Supplied records
^^^^

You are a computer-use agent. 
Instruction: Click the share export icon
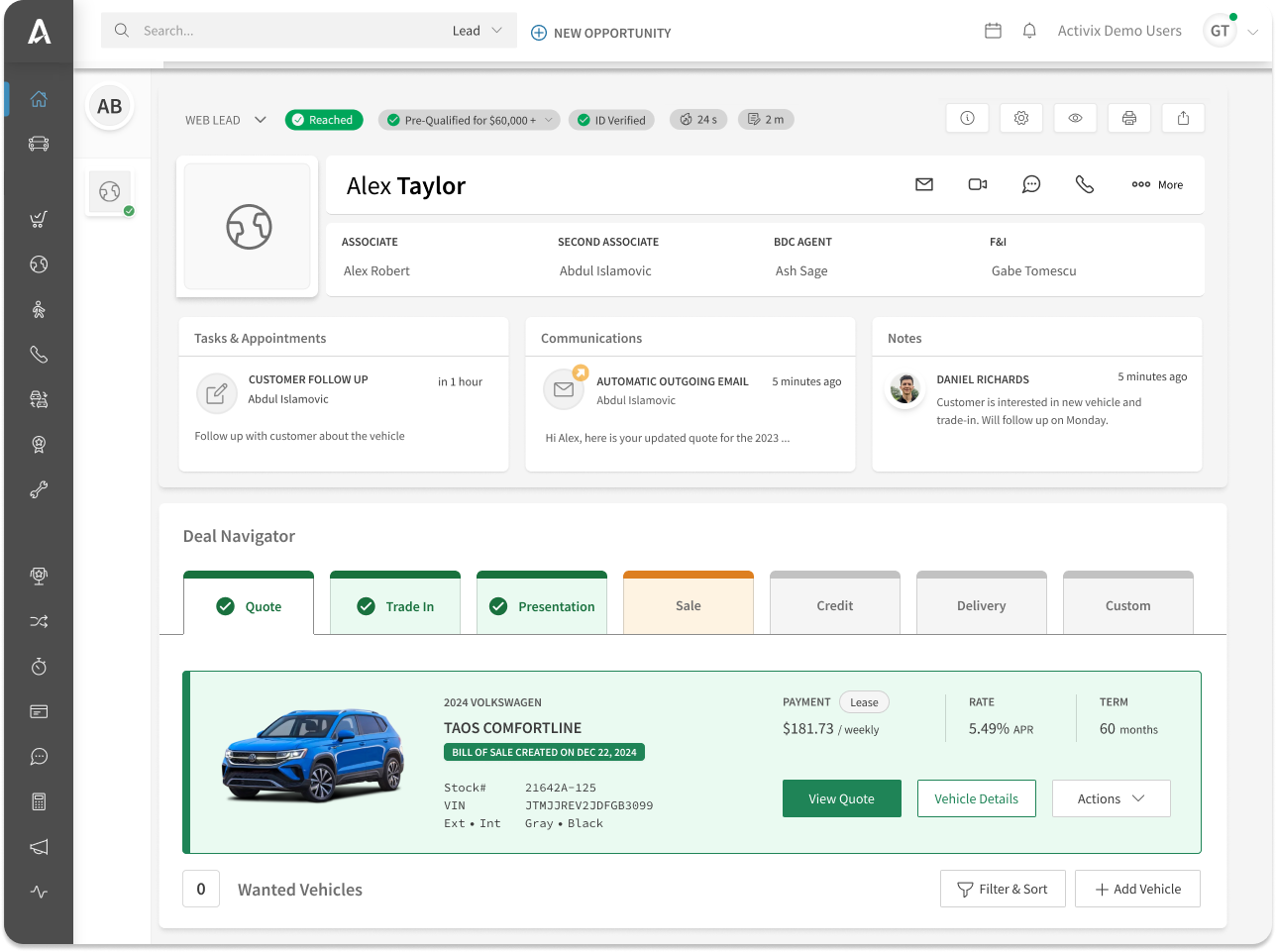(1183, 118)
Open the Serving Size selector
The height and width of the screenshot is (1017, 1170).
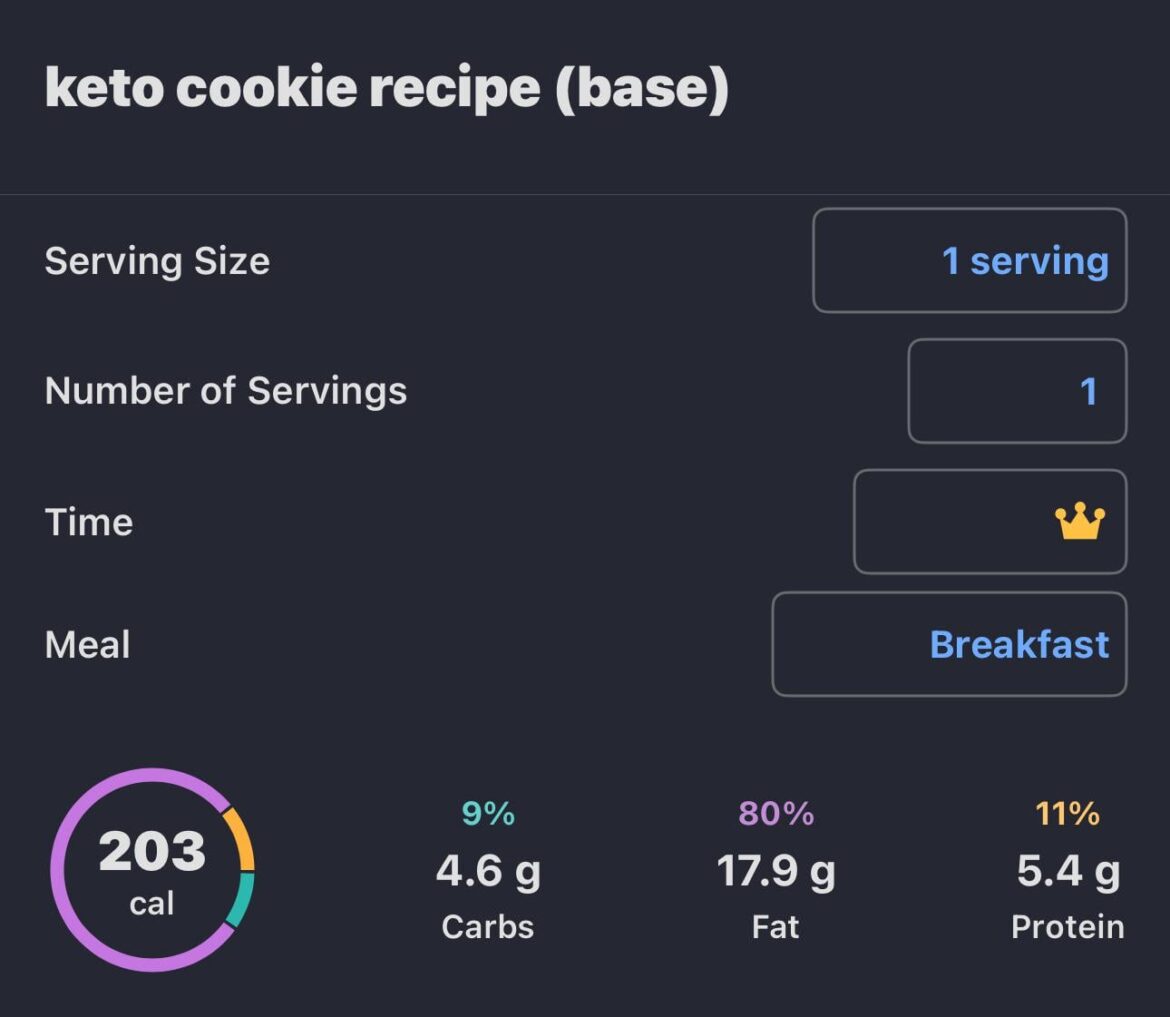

^^^^

Output the entries above verbatim, with no picture included.

Solution to this problem
You are a computer-use agent. 
Instruction: Click the share export icon
(1183, 118)
Open the Serving Size selector
The height and width of the screenshot is (1017, 1170).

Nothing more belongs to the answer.